▶ **WRITTEN REQUEST**:
Repeat the material below word for word, keeping every line as it stands.

▶ **RECORD LIST**:
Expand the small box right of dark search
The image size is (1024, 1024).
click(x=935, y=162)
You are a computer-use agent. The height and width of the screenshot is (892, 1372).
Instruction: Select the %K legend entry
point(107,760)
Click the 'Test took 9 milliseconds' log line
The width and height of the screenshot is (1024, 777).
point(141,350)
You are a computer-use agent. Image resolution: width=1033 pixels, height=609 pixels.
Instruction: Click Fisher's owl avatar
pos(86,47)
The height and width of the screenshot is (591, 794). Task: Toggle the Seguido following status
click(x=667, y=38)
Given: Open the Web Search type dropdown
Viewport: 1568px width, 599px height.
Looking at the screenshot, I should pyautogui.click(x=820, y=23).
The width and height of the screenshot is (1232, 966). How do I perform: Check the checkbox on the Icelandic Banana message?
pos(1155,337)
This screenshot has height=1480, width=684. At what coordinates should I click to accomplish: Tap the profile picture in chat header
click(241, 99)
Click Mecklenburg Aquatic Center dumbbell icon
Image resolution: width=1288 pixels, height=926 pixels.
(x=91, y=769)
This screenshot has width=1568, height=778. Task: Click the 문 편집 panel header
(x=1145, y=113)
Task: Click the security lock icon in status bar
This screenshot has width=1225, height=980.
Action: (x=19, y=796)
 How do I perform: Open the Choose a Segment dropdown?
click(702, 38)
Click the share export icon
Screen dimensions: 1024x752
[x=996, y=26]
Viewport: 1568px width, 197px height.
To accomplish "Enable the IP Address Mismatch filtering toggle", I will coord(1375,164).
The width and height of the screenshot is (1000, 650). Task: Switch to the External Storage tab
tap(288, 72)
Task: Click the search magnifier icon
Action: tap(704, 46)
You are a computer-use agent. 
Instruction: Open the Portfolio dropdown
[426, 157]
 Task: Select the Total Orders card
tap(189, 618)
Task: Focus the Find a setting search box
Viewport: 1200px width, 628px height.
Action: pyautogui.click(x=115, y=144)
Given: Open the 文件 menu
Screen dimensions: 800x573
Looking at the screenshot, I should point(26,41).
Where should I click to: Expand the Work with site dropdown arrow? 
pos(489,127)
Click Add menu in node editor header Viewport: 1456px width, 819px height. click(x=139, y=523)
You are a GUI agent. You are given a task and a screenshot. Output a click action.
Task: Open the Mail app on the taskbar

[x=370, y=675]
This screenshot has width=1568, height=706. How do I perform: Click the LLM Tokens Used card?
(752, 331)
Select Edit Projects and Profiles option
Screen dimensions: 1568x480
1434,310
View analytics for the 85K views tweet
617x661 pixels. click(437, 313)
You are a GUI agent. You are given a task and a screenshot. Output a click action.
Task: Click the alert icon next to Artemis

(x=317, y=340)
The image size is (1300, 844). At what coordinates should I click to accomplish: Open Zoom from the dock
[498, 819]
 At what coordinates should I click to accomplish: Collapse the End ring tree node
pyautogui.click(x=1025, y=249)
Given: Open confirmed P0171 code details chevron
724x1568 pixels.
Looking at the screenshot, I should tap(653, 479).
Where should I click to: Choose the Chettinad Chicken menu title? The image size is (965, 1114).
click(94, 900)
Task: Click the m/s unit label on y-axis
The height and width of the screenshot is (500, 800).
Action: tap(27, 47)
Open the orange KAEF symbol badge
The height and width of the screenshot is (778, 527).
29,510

▶ **RIGHT ANSWER**:
Expand the small box right of dark search
The image size is (1024, 1024).
click(x=935, y=162)
You are a computer-use agent. The height and width of the screenshot is (892, 1372).
Instruction: Select the %K legend entry
point(107,760)
Click the 'Test took 9 milliseconds' log line
The width and height of the screenshot is (1024, 777).
point(141,350)
You are a computer-use agent. Image resolution: width=1033 pixels, height=609 pixels.
Instruction: Click Fisher's owl avatar
pos(86,47)
The height and width of the screenshot is (591, 794). Task: Toggle the Seguido following status
click(x=667, y=38)
Given: Open the Web Search type dropdown
Viewport: 1568px width, 599px height.
Looking at the screenshot, I should pyautogui.click(x=820, y=23).
The width and height of the screenshot is (1232, 966). How do I perform: Check the checkbox on the Icelandic Banana message?
pos(1155,337)
This screenshot has height=1480, width=684. At what coordinates should I click to accomplish: Tap the profile picture in chat header
click(241, 99)
Click Mecklenburg Aquatic Center dumbbell icon
Image resolution: width=1288 pixels, height=926 pixels.
(x=91, y=769)
This screenshot has width=1568, height=778. Task: Click the 문 편집 panel header
(x=1145, y=113)
Task: Click the security lock icon in status bar
This screenshot has width=1225, height=980.
Action: (x=19, y=796)
 How do I perform: Open the Choose a Segment dropdown?
click(702, 38)
Click the share export icon
Screen dimensions: 1024x752
[x=996, y=26]
Viewport: 1568px width, 197px height.
To accomplish "Enable the IP Address Mismatch filtering toggle", I will coord(1375,164).
The width and height of the screenshot is (1000, 650). Task: Switch to the External Storage tab
tap(288, 72)
Task: Click the search magnifier icon
Action: tap(704, 46)
You are a computer-use agent. 
Instruction: Open the Portfolio dropdown
[426, 157]
 Task: Select the Total Orders card
tap(189, 618)
Task: Focus the Find a setting search box
Viewport: 1200px width, 628px height.
Action: pyautogui.click(x=115, y=144)
Given: Open the 文件 menu
Screen dimensions: 800x573
Looking at the screenshot, I should point(26,41).
Where should I click to: Expand the Work with site dropdown arrow? 
pos(489,127)
Click Add menu in node editor header Viewport: 1456px width, 819px height. click(x=139, y=523)
You are a GUI agent. You are given a task and a screenshot. Output a click action.
Task: Open the Mail app on the taskbar

[x=370, y=675]
This screenshot has width=1568, height=706. How do I perform: Click the LLM Tokens Used card?
(752, 331)
Select Edit Projects and Profiles option
Screen dimensions: 1568x480
1434,310
View analytics for the 85K views tweet
617x661 pixels. click(437, 313)
You are a GUI agent. You are given a task and a screenshot. Output a click action.
Task: Click the alert icon next to Artemis

(x=317, y=340)
The image size is (1300, 844). At what coordinates should I click to accomplish: Open Zoom from the dock
[498, 819]
 At what coordinates should I click to accomplish: Collapse the End ring tree node
pyautogui.click(x=1025, y=249)
Given: Open confirmed P0171 code details chevron
724x1568 pixels.
Looking at the screenshot, I should tap(653, 479).
Where should I click to: Choose the Chettinad Chicken menu title? The image size is (965, 1114).
click(94, 900)
Task: Click the m/s unit label on y-axis
The height and width of the screenshot is (500, 800).
Action: tap(27, 47)
Open the orange KAEF symbol badge
The height and width of the screenshot is (778, 527).
29,510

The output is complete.